When most people see modern art, they think, “I could do that!” But they didn’t. That is the difference between consumer and creator.

Suspend all judgment when creating the first draft. Just get to the end. It’s better to create something bad than nothing at all. You can improve something bad. You can’t improve nothing.

Creativity is a magic coin. The more you spend, the more you have.

Separate creation and release. When you’ve finished a work, wait a while before you release it to the world. By then, you’re on to something new. The public comments won’t affect you, since they will be about your past work.

Collect ideas in a crowd. Create in silence and solitude. Like your bedroom, your work space needs to be private. This is where you dream and get naked.

Charge money to make sure your creations are going to people who really want them. People don’t value what’s free. Charge for their sake as much as yours. Charge even if you don’t need the money.

Most of eating healthy is just avoiding bad food. Most of being right is just not being wrong. To have good people in your life, just cut out the bad ones.

The more mistakes you make, the faster you learn. Once you’ve made all the mistakes in a field, you’re considered an expert.

Just keep a log. A mistake only counts as experience if you learn from it. Record what you learned, and review it. Otherwise, it was a waste.

While everyone else is nervously preparing, you jump right in, unafraid to fail.

Your growth zone is your failure zone. Both are at the edge of your limits. That’s where you find a suitable challenge. Aim for what will probably fail. If you aim for what you know you can do, you’re aiming too low.

Think of the scientific method. Someone proposes an idea, then others skeptically and rigorously try to disprove it. Use this approach on the world. Assume everything is wrong the way it is. Doubt it and attempt to change it, to prove it’s not correct.

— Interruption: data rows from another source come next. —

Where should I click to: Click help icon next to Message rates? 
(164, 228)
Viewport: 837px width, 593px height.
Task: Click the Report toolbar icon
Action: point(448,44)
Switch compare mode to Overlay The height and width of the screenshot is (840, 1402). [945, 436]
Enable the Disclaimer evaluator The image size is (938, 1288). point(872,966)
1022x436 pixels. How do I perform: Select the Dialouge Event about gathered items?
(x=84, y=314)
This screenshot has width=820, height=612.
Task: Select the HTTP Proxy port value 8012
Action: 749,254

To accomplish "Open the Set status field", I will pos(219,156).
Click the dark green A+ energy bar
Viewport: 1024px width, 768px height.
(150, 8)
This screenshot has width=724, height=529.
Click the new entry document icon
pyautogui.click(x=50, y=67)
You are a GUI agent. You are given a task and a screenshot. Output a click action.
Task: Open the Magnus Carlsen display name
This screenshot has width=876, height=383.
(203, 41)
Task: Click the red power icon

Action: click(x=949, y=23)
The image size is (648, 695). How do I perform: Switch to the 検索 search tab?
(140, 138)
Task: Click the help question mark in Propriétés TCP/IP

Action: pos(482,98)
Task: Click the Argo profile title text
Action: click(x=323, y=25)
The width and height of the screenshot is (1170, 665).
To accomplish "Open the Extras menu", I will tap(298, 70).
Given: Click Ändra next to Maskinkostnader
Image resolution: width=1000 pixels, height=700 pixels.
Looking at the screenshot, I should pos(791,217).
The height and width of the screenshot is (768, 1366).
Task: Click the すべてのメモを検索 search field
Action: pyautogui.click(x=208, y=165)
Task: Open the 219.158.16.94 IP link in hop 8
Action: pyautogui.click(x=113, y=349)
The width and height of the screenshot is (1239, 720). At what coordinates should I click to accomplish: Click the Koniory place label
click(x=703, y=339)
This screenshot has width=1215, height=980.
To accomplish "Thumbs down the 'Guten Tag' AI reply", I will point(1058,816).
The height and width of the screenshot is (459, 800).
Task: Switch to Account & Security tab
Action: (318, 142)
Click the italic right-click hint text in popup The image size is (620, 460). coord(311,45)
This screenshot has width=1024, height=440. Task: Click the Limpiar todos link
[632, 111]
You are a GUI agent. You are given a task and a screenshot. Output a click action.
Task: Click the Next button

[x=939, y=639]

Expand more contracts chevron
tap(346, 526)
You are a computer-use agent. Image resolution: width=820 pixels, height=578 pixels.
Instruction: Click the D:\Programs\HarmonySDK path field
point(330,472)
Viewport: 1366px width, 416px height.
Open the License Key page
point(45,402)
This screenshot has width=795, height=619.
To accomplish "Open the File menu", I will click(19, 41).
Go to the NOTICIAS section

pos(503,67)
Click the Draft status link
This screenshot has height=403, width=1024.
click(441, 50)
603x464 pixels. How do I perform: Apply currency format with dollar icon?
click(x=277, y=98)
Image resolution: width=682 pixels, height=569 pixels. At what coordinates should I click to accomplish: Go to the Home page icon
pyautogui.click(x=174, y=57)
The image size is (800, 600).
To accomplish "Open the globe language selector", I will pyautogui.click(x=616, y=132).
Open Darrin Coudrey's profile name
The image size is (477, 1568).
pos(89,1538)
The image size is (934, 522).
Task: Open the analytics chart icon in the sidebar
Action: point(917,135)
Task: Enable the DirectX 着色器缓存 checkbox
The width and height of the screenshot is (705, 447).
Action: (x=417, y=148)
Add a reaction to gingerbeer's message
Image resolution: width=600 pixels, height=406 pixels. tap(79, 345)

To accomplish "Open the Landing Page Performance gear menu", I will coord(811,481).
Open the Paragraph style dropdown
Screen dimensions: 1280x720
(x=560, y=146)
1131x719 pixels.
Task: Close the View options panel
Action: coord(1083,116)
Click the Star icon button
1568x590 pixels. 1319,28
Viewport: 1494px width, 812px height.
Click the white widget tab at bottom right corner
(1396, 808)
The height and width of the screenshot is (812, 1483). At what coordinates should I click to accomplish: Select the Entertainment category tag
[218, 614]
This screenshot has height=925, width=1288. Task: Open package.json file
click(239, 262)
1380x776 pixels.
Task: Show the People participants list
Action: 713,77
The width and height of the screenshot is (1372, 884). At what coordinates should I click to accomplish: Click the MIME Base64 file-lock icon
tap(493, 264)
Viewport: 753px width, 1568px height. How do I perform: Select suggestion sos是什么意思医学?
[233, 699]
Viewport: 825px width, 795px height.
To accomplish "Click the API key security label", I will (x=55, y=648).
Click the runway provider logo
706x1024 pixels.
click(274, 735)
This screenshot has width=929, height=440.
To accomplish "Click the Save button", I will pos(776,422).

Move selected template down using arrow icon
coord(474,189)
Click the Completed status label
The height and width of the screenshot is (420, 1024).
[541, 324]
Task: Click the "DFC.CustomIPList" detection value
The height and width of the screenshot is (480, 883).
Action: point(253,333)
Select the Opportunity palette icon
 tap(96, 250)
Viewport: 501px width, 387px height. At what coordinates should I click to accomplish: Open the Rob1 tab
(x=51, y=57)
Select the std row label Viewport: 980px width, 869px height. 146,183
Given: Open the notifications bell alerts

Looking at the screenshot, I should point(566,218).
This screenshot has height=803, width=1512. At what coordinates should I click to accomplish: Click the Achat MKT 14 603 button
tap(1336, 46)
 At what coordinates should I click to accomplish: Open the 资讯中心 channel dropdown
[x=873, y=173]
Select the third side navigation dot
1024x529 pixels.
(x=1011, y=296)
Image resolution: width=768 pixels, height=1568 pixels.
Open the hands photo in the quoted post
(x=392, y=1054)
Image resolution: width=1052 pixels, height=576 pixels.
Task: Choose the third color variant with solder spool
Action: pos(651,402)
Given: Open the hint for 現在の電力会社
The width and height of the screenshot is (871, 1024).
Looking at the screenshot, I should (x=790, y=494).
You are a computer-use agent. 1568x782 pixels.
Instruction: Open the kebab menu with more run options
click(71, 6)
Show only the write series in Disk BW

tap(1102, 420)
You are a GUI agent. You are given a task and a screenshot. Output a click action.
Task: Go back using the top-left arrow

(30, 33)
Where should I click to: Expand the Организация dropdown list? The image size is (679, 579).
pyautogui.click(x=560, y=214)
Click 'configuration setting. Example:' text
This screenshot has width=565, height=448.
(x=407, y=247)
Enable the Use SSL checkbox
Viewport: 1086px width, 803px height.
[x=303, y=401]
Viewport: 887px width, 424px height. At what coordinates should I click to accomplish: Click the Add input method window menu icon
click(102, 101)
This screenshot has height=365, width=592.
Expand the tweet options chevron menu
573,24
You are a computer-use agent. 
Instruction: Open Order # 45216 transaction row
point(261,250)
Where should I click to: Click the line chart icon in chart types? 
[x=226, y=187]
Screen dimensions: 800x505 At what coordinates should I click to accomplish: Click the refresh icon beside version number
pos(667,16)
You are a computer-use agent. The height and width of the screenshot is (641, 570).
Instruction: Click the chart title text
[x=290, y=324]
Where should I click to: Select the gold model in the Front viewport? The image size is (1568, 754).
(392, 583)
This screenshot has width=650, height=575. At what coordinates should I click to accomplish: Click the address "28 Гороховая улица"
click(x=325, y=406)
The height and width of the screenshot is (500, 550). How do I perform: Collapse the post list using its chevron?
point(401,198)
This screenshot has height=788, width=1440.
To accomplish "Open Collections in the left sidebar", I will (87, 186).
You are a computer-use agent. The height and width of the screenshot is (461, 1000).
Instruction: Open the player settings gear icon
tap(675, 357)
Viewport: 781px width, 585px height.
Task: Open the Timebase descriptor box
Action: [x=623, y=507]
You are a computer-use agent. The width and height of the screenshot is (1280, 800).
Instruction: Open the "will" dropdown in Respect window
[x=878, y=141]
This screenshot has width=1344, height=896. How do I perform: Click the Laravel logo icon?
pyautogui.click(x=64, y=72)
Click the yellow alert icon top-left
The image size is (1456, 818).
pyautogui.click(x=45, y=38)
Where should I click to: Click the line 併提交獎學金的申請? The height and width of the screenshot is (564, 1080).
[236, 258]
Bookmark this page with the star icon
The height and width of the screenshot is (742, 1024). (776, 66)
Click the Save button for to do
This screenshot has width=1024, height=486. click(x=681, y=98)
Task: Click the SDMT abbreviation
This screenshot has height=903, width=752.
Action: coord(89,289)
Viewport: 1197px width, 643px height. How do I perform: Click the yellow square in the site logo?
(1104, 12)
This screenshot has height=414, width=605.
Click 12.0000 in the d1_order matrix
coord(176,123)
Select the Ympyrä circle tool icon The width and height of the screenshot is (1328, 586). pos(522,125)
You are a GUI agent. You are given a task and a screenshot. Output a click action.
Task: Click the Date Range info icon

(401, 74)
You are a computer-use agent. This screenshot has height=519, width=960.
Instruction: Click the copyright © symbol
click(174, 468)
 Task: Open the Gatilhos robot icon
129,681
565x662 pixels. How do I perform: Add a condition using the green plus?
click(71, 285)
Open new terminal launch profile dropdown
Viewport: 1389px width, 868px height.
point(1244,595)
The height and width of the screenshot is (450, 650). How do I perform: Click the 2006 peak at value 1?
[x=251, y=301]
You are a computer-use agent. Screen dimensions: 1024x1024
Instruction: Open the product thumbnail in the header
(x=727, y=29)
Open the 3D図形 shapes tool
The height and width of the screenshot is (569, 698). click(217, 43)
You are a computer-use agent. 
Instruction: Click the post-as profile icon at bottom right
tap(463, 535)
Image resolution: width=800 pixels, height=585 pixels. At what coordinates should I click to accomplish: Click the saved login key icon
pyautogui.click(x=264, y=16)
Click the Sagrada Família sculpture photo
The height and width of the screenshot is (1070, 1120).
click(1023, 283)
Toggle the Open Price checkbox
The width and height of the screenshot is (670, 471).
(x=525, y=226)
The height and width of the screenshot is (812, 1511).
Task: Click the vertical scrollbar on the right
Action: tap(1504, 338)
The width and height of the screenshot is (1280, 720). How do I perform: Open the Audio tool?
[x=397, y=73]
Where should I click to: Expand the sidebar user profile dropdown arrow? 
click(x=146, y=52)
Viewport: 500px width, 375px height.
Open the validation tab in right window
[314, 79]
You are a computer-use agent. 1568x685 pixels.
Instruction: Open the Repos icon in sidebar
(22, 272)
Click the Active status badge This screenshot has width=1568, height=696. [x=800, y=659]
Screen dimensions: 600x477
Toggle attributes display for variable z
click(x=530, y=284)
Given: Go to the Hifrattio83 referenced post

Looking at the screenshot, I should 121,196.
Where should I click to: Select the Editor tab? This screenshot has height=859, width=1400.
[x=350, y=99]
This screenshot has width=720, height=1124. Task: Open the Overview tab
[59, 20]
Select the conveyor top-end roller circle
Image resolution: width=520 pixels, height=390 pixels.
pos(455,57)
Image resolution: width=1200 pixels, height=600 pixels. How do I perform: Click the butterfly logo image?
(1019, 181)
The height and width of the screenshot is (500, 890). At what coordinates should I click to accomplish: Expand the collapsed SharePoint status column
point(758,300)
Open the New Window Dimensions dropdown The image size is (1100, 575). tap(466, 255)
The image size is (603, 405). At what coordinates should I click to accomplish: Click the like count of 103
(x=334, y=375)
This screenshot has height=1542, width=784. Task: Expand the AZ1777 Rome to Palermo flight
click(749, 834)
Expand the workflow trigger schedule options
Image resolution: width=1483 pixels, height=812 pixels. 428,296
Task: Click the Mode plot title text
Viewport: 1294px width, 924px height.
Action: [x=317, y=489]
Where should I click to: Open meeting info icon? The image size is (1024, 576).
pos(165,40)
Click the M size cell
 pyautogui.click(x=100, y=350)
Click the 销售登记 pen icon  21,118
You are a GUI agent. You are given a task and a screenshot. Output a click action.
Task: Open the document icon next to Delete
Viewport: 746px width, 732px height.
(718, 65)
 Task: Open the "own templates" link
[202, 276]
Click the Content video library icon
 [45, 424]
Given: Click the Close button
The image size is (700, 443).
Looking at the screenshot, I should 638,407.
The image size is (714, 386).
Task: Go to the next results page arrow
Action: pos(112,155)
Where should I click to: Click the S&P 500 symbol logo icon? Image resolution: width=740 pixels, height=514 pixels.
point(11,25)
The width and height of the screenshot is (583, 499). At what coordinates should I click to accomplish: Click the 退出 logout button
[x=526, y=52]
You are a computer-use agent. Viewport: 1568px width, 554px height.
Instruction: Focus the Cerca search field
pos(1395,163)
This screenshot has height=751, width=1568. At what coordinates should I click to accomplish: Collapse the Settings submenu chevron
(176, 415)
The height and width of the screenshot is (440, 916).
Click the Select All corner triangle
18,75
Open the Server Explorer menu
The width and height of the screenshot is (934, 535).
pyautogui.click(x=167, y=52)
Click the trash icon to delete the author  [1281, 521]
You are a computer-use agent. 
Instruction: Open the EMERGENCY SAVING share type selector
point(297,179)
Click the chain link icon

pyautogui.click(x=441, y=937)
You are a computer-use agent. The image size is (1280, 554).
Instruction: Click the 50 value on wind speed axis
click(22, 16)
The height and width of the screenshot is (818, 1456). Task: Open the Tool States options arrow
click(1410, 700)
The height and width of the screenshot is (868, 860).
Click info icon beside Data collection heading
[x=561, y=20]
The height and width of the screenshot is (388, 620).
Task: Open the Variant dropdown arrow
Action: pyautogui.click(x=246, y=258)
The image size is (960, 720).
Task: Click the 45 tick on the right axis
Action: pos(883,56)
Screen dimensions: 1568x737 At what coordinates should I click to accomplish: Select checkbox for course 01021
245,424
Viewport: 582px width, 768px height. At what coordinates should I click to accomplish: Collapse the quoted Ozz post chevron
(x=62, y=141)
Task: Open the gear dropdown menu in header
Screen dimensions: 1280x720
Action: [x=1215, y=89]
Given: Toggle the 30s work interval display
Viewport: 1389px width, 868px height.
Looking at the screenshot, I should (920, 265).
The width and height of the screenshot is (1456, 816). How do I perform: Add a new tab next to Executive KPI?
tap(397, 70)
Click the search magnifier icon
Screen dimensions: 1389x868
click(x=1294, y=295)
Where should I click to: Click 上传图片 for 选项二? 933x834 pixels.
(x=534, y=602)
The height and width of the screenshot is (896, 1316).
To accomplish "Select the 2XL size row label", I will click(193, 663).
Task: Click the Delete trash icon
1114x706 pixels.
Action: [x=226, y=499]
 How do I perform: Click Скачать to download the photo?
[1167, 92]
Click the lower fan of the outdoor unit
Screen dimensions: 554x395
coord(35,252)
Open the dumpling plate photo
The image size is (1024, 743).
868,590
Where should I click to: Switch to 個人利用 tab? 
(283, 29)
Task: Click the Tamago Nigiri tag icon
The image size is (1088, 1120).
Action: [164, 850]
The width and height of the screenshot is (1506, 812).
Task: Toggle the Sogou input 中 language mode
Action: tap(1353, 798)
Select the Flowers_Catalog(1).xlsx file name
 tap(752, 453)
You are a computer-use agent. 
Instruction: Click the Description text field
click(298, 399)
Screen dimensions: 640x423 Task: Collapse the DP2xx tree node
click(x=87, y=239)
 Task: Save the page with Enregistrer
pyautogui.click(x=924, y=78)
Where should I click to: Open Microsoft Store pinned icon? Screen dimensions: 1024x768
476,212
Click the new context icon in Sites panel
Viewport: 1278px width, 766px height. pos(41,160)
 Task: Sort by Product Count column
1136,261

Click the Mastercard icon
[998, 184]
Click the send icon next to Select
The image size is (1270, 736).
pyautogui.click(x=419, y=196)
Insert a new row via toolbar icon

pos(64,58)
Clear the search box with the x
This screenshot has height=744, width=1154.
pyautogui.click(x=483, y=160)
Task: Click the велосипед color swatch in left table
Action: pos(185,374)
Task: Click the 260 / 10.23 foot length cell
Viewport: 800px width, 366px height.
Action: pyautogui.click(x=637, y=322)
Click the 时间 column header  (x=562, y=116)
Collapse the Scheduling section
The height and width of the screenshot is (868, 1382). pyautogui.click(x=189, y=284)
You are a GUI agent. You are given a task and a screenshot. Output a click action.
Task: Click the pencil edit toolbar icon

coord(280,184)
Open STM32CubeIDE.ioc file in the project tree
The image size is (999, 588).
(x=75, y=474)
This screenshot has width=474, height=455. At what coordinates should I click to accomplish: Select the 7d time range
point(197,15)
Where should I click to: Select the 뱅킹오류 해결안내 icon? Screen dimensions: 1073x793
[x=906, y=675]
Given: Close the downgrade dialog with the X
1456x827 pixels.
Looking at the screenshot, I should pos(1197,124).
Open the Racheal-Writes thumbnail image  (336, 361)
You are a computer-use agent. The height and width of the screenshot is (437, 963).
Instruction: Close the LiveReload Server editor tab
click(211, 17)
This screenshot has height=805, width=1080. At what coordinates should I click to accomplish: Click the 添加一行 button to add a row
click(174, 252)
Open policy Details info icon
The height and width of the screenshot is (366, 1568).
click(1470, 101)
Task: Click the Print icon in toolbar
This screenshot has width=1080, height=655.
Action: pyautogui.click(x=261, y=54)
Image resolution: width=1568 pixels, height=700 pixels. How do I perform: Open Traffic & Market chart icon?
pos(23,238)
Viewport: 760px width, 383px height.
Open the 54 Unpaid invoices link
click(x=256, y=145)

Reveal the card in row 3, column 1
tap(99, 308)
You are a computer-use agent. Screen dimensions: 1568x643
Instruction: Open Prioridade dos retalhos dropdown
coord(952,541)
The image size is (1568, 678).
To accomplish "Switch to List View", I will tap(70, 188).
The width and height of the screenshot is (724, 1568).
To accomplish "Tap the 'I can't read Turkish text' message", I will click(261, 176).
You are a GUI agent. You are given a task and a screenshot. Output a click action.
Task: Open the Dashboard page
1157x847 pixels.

Begin by righting what’s wrong. Look for what’s ugly: ugly systems, ugly rules, ugly traditions. Look for what bothers you. If you can fix it, do it now. Otherwise, aim lower until you find something you can do now. Make it how it should be. Don’t complain. Just make the change.

Schedule everything to ensure balance of your time and effort. Scheduling prevents procrastination, distraction, and obsession. A schedule makes you act according to the goals of your highest self, not your passing mood.